Après plusieurs semaines de tensions militaires et diplomatiques, un tournant majeur semble se dessiner au Moyen-Orient. Le président américain Donald Trump a annoncé dimanche qu’un accord avait été conclu avec l’Iran pour mettre fin aux hostilités dans la région, tandis que Téhéran a affirmé avoir obtenu d’importants gains à l’issue du conflit.
Dans un message publié sur sa plateforme Truth Social, Donald Trump a déclaré que l’accord avec la République islamique était désormais « finalisé », ouvrant la voie à une désescalade attendue par les marchés internationaux et les chancelleries du monde entier.
Réouverture du détroit d’Ormuz
Le président américain a également annoncé une mesure particulièrement symbolique et stratégique : la réouverture du détroit d’Ormuz, passage maritime essentiel pour le commerce mondial des hydrocarbures.
Parallèlement, Washington a décidé de lever immédiatement le blocus naval mis en place dans le cadre de la crise régionale.
Dans son message, Donald Trump a salué ce qu’il présente comme une avancée majeure vers la stabilité, appelant à la reprise normale du trafic maritime et du commerce pétrolier international.

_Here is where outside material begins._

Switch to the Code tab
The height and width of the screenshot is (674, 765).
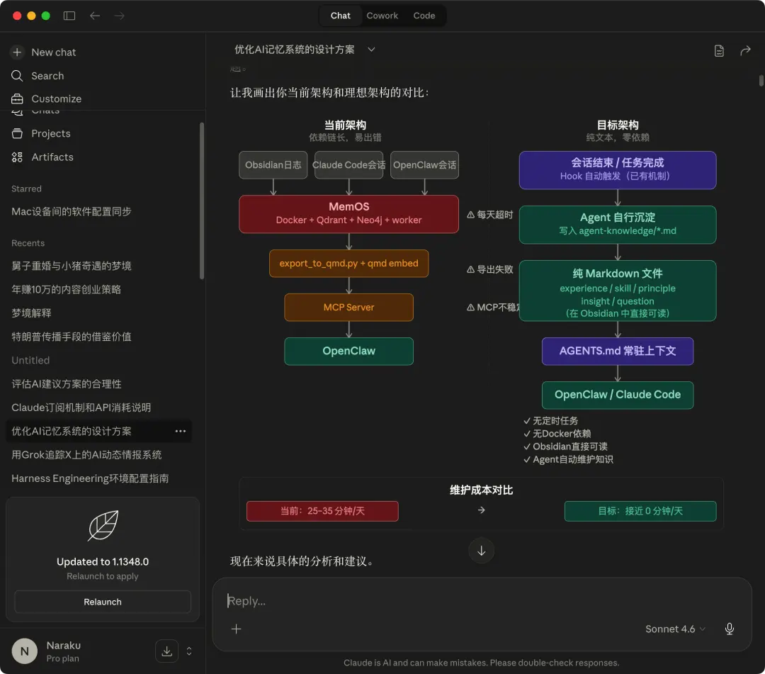(424, 16)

Un accord de paix annoncé par le Pakistan
Quelques heures auparavant, le Premier ministre pakistanais Shehbaz Sharif, dont le pays a joué un rôle de médiation, avait annoncé que les États-Unis et l’Iran étaient parvenus à un accord mettant fin aux opérations militaires dans l’ensemble de la région, y compris au Liban.
Selon lui, plusieurs réunions techniques doivent désormais être organisées afin de préparer la mise en œuvre du texte et d’en définir les modalités pratiques.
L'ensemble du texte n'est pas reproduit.